Task 05- Cyber Attacks and Confusion Matrix

Durga Sankar Sahoo
4 min readJun 6, 2021

In this article, we’ll see cyber crime cases where they talk about confusion matrix or its two types of error.

Cyber crime is defined as a an illegal activity which involves the use of computer or another digital device and network. It is mostly attack on information which is personal and of high importance for individual, organization or government and its exposure can cause serious threats, infrastructure damages, financial loss, and even loss of life.

Thus, detecting various cyber-attacks in a network is very necessary. The application of Machine Learning model in building an effective Intrusion Detection System (IDS) comes into play. A binary classification model can be used to identify what is happening in the network i.e., if there is any attack or not.

Understanding the raw security data is the first step to build an intelligent security model for making predictions about future incidents.
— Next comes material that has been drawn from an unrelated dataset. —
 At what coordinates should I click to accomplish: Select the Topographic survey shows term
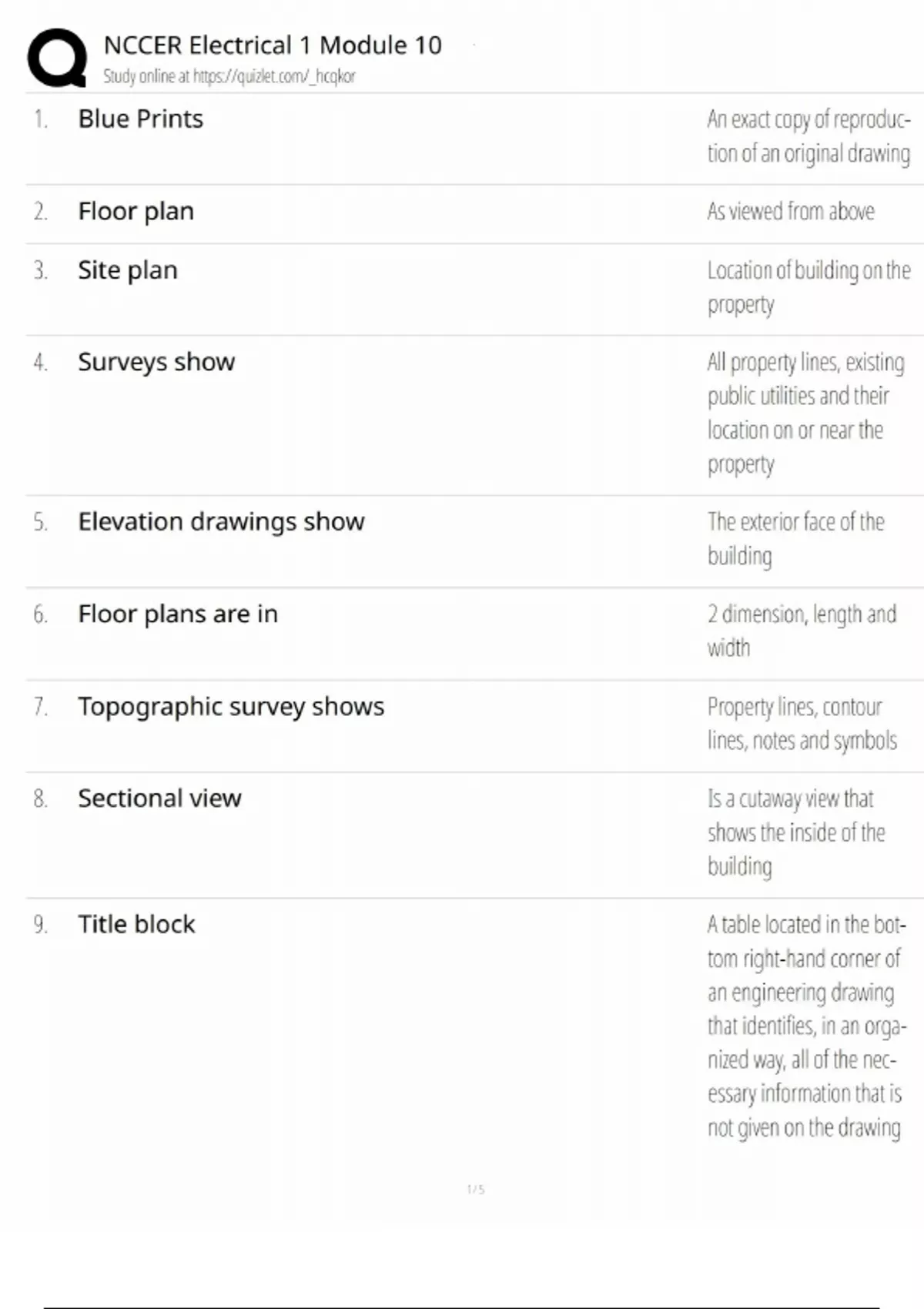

The two categories being — normal and anomaly. Take into account the selected security features and performing all pre-processing steps, train the model that can be used to detect whether the test case is normal or an anomaly. For evaluation of model, one of the metric used is Confusion matrix.

Confusion Matrix

It is a performance measurement for machine learning classification problem where output can be two or more classes. It is a table with 4 different combinations of predicted and actual values.

True Positive:

Interpretation: You predicted positive and it’s true.

True Negative:

Interpretation: You predicted negative and it’s true.

False Positive: (Type 1 Error)

Interpretation: You predicted positive and it’s false.

False Negative: (Type 2 Error)

Interpretation: You predicted negative and it’s false.

So this would give an idea of what the four boxes in the confusion matrix are representing.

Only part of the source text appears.